Directions for this task: Among the entries below, how many lines contain the string "click"? Only the number is wanted.

(Extracted records)
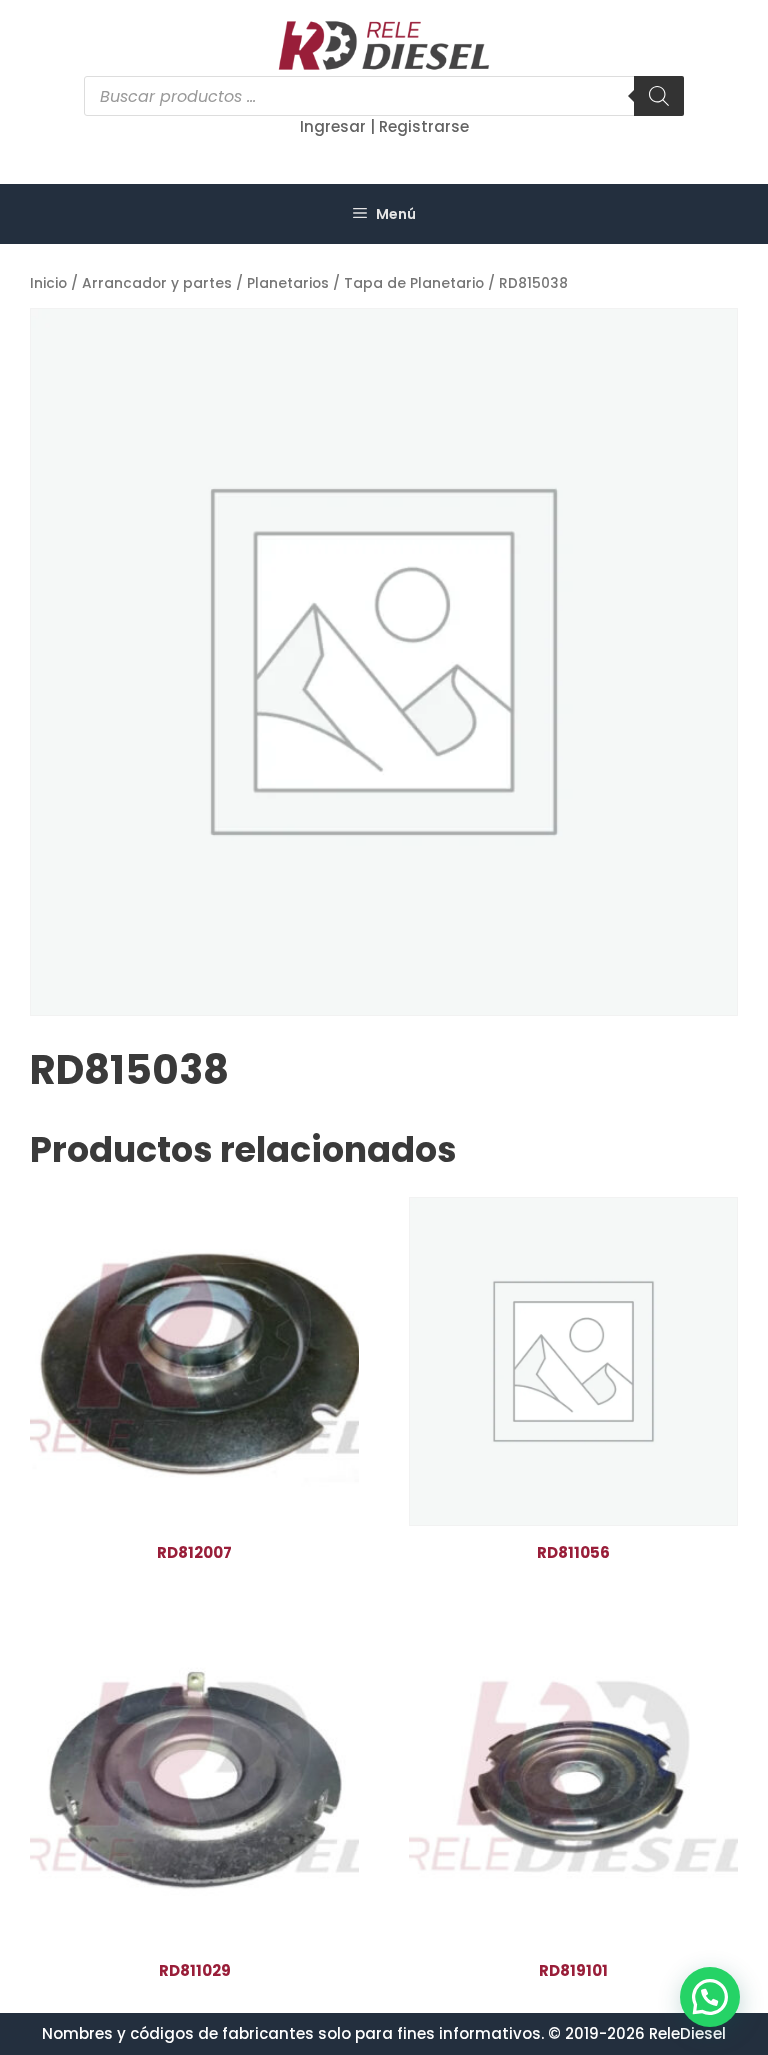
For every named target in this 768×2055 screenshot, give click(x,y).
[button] (710, 1997)
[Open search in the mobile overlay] (384, 96)
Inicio (48, 283)
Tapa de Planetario (414, 283)
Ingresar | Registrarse (384, 126)
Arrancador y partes (157, 283)
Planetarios (288, 283)
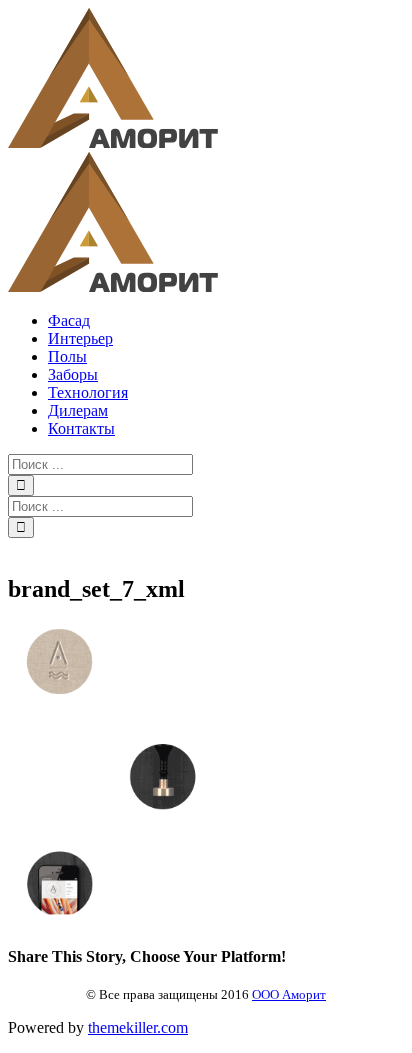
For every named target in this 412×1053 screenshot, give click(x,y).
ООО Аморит (289, 994)
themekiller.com (138, 1027)
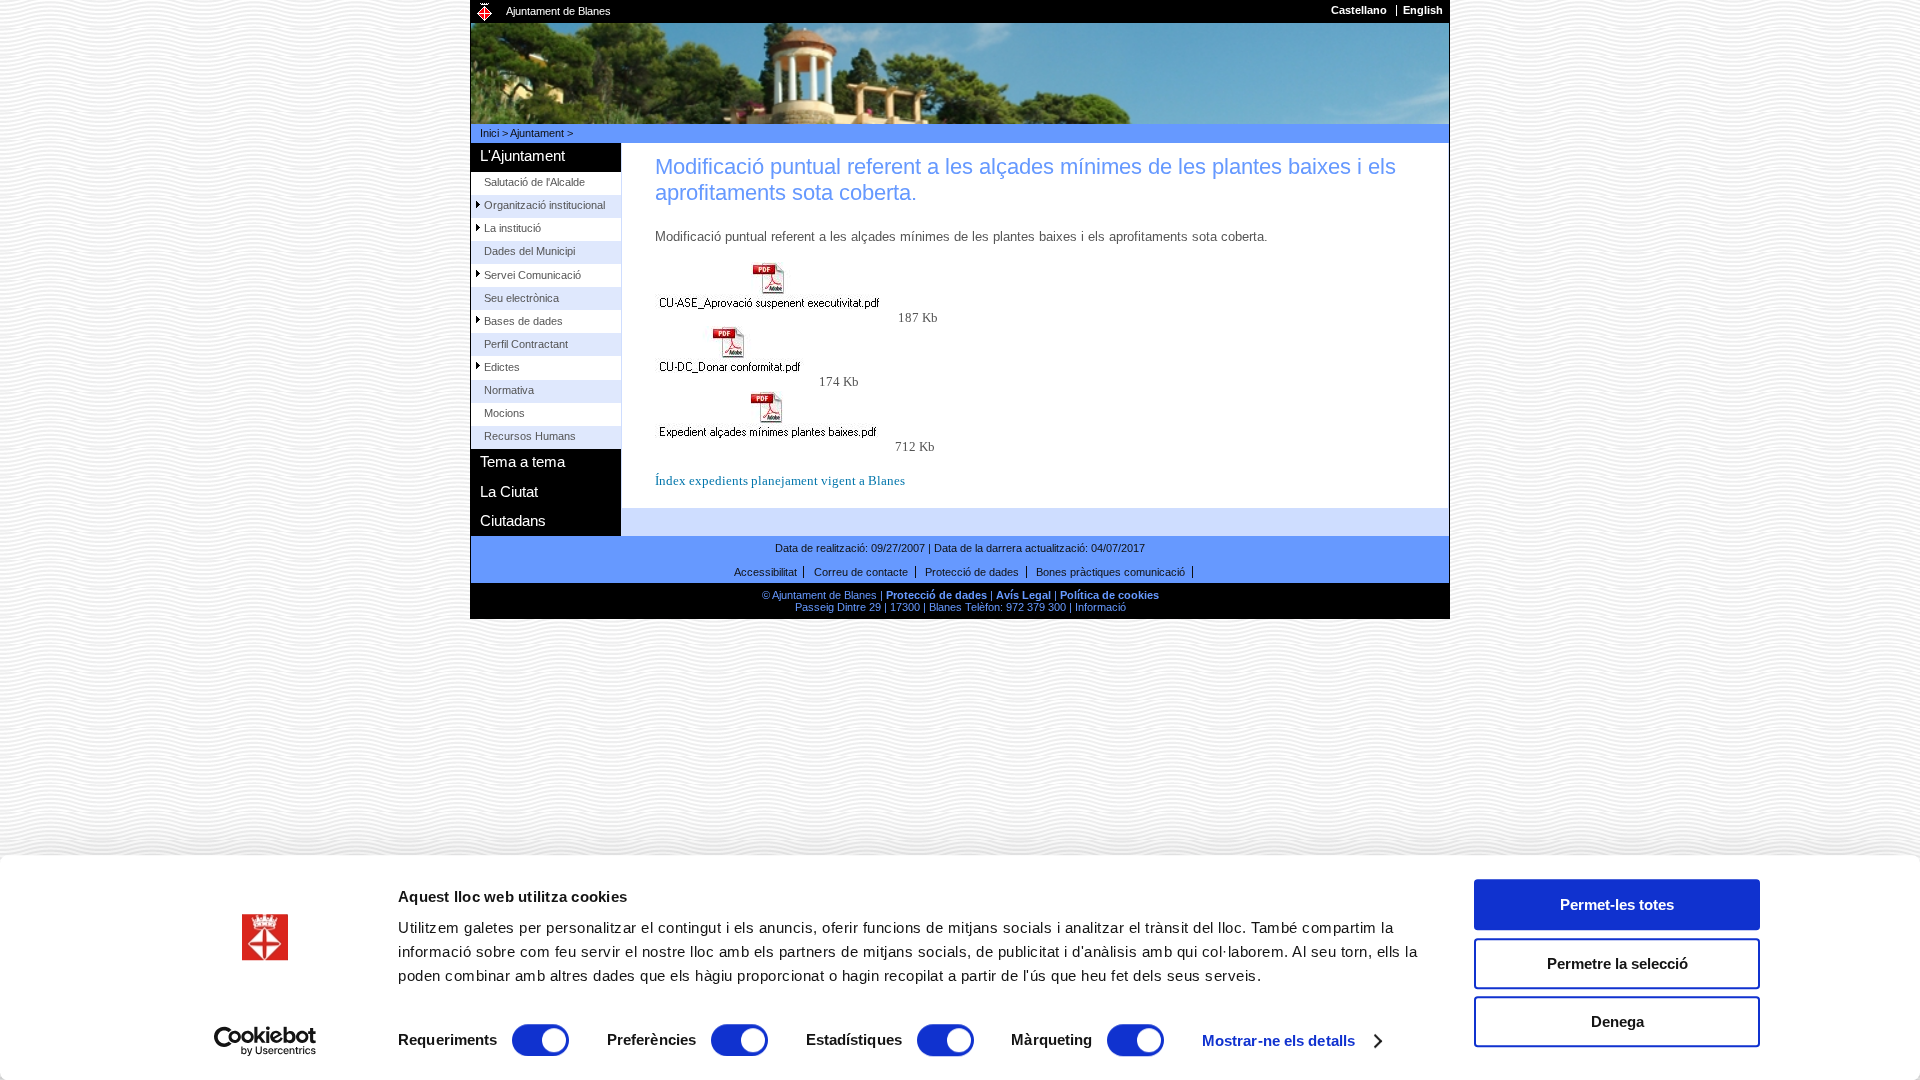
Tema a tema (522, 461)
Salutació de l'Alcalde (534, 182)
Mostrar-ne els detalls (1278, 1040)
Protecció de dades (972, 572)
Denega (1617, 1021)
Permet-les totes (1617, 904)
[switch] (739, 1040)
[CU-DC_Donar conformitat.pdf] (736, 356)
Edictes (502, 367)
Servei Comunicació (532, 275)
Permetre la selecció (1617, 963)
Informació (1100, 607)
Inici (489, 133)
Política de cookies (1109, 595)
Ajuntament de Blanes (558, 11)
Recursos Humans (530, 436)
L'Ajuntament (522, 155)
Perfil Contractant (526, 344)
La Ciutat (509, 491)
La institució (512, 228)
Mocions (504, 413)
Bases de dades (523, 321)
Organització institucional (544, 205)
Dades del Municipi (529, 251)
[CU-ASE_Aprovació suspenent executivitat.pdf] (775, 292)
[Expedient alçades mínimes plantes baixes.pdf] (774, 421)
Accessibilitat (765, 572)
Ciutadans (513, 520)
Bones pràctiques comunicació (1110, 572)
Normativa (509, 390)
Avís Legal (1023, 595)
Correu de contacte (861, 572)
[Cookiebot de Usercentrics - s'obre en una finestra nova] (265, 1041)
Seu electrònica (521, 298)
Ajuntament (537, 133)
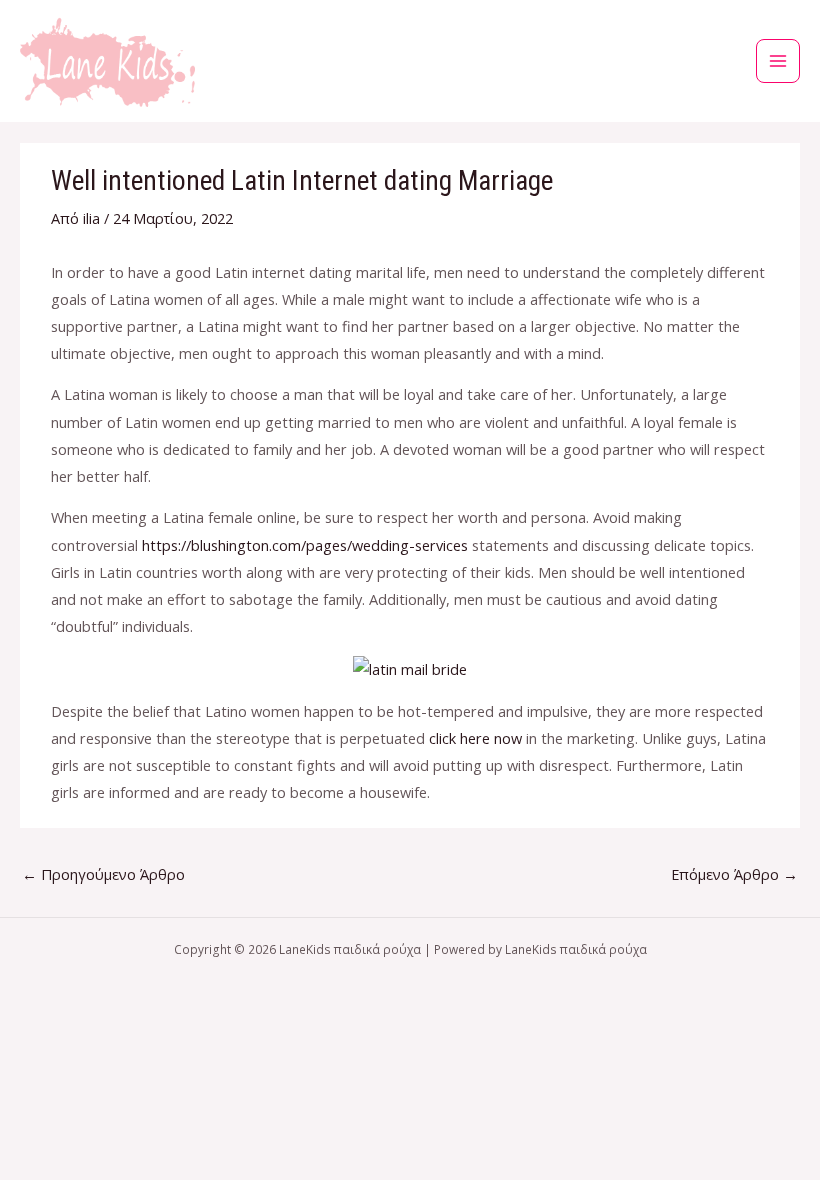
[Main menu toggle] (778, 61)
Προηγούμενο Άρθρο (103, 874)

Written reply: 2